## REQUIRED ACTION
Given the records below, transcribe each of them exactly.

## GIVEN DATA
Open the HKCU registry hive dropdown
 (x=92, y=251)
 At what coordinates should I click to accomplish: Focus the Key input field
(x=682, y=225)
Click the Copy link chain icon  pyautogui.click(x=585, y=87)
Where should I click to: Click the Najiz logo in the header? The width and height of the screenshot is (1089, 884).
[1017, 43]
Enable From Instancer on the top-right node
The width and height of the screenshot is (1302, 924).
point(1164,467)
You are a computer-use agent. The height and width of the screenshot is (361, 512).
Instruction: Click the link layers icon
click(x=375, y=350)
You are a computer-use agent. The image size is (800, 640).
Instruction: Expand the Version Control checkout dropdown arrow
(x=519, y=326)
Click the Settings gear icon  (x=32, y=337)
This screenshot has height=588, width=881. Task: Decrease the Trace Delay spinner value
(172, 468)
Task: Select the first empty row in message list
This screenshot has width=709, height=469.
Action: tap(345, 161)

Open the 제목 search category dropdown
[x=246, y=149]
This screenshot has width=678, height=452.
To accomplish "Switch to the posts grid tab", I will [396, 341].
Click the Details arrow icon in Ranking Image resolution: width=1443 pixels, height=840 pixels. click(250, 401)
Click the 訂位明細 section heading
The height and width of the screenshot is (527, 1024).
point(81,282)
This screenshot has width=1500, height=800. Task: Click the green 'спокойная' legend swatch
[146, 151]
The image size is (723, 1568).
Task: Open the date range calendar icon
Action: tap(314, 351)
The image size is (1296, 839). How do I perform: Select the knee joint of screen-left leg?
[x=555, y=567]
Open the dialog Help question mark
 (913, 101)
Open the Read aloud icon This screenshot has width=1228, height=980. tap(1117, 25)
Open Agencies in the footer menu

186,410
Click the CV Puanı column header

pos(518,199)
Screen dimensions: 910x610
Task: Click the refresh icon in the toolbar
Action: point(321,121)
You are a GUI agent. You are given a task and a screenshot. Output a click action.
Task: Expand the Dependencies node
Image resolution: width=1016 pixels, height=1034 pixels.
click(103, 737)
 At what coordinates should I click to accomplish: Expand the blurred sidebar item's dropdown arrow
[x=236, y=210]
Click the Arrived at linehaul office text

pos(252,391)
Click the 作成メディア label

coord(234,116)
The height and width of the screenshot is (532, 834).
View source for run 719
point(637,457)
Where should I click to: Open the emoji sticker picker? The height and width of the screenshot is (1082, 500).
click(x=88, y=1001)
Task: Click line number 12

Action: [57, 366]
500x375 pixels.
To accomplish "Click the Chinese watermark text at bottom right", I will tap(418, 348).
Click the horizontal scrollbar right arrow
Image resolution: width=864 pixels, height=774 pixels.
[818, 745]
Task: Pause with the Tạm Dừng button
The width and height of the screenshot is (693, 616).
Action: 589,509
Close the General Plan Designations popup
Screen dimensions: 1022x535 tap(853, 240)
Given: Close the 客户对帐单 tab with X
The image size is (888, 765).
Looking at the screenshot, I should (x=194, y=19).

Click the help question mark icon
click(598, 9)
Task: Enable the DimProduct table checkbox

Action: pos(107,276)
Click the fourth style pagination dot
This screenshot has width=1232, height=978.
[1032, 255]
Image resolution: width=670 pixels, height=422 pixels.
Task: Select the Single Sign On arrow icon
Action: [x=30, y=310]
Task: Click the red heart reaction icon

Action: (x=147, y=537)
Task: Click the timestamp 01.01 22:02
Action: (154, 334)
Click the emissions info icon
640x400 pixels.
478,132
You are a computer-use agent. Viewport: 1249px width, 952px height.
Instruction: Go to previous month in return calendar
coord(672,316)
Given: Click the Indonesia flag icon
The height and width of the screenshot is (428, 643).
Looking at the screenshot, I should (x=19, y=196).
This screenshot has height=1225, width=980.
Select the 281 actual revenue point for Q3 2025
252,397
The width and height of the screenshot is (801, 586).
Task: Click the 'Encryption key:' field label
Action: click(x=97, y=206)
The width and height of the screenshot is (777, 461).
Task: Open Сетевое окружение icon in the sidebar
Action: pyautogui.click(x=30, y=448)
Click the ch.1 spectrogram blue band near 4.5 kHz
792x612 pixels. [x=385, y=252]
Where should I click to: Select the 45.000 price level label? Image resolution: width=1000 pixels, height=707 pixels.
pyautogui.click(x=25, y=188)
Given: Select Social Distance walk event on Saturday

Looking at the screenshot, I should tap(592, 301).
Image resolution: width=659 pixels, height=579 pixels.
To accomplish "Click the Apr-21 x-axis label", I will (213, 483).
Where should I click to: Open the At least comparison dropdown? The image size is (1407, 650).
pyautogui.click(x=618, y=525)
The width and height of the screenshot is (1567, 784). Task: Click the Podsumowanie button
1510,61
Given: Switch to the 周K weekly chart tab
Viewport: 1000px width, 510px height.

## RESULT
Open the HKCU registry hive dropdown
 (x=92, y=251)
 At what coordinates should I click to accomplish: Focus the Key input field
(x=682, y=225)
Click the Copy link chain icon  pyautogui.click(x=585, y=87)
Where should I click to: Click the Najiz logo in the header? The width and height of the screenshot is (1089, 884).
[1017, 43]
Enable From Instancer on the top-right node
The width and height of the screenshot is (1302, 924).
point(1164,467)
You are a computer-use agent. The height and width of the screenshot is (361, 512).
Instruction: Click the link layers icon
click(x=375, y=350)
You are a computer-use agent. The image size is (800, 640).
Instruction: Expand the Version Control checkout dropdown arrow
(x=519, y=326)
Click the Settings gear icon  (x=32, y=337)
This screenshot has height=588, width=881. Task: Decrease the Trace Delay spinner value
(172, 468)
Task: Select the first empty row in message list
This screenshot has width=709, height=469.
Action: tap(345, 161)

Open the 제목 search category dropdown
[x=246, y=149]
This screenshot has width=678, height=452.
To accomplish "Switch to the posts grid tab", I will [396, 341].
Click the Details arrow icon in Ranking Image resolution: width=1443 pixels, height=840 pixels. click(250, 401)
Click the 訂位明細 section heading
The height and width of the screenshot is (527, 1024).
point(81,282)
This screenshot has width=1500, height=800. Task: Click the green 'спокойная' legend swatch
[146, 151]
The image size is (723, 1568).
Task: Open the date range calendar icon
Action: tap(314, 351)
The image size is (1296, 839). How do I perform: Select the knee joint of screen-left leg?
[x=555, y=567]
Open the dialog Help question mark
 (913, 101)
Open the Read aloud icon This screenshot has width=1228, height=980. tap(1117, 25)
Open Agencies in the footer menu

186,410
Click the CV Puanı column header

pos(518,199)
Screen dimensions: 910x610
Task: Click the refresh icon in the toolbar
Action: point(321,121)
You are a GUI agent. You are given a task and a screenshot. Output a click action.
Task: Expand the Dependencies node
Image resolution: width=1016 pixels, height=1034 pixels.
click(103, 737)
 At what coordinates should I click to accomplish: Expand the blurred sidebar item's dropdown arrow
[x=236, y=210]
Click the Arrived at linehaul office text

pos(252,391)
Click the 作成メディア label

coord(234,116)
The height and width of the screenshot is (532, 834).
View source for run 719
point(637,457)
Where should I click to: Open the emoji sticker picker? The height and width of the screenshot is (1082, 500).
click(x=88, y=1001)
Task: Click line number 12

Action: [57, 366]
500x375 pixels.
To accomplish "Click the Chinese watermark text at bottom right", I will tap(418, 348).
Click the horizontal scrollbar right arrow
Image resolution: width=864 pixels, height=774 pixels.
[818, 745]
Task: Pause with the Tạm Dừng button
The width and height of the screenshot is (693, 616).
Action: 589,509
Close the General Plan Designations popup
Screen dimensions: 1022x535 tap(853, 240)
Given: Close the 客户对帐单 tab with X
The image size is (888, 765).
Looking at the screenshot, I should (x=194, y=19).

Click the help question mark icon
click(598, 9)
Task: Enable the DimProduct table checkbox

Action: pos(107,276)
Click the fourth style pagination dot
This screenshot has width=1232, height=978.
[1032, 255]
Image resolution: width=670 pixels, height=422 pixels.
Task: Select the Single Sign On arrow icon
Action: [x=30, y=310]
Task: Click the red heart reaction icon

Action: (x=147, y=537)
Task: Click the timestamp 01.01 22:02
Action: (154, 334)
Click the emissions info icon
640x400 pixels.
478,132
You are a computer-use agent. Viewport: 1249px width, 952px height.
Instruction: Go to previous month in return calendar
coord(672,316)
Given: Click the Indonesia flag icon
The height and width of the screenshot is (428, 643).
Looking at the screenshot, I should (x=19, y=196).
This screenshot has height=1225, width=980.
Select the 281 actual revenue point for Q3 2025
252,397
The width and height of the screenshot is (801, 586).
Task: Click the 'Encryption key:' field label
Action: click(x=97, y=206)
The width and height of the screenshot is (777, 461).
Task: Open Сетевое окружение icon in the sidebar
Action: pyautogui.click(x=30, y=448)
Click the ch.1 spectrogram blue band near 4.5 kHz
792x612 pixels. [x=385, y=252]
Where should I click to: Select the 45.000 price level label? Image resolution: width=1000 pixels, height=707 pixels.
pyautogui.click(x=25, y=188)
Given: Select Social Distance walk event on Saturday

Looking at the screenshot, I should tap(592, 301).
Image resolution: width=659 pixels, height=579 pixels.
To accomplish "Click the Apr-21 x-axis label", I will (213, 483).
Where should I click to: Open the At least comparison dropdown? The image size is (1407, 650).
pyautogui.click(x=618, y=525)
The width and height of the screenshot is (1567, 784). Task: Click the Podsumowanie button
1510,61
Given: Switch to the 周K weekly chart tab
Viewport: 1000px width, 510px height.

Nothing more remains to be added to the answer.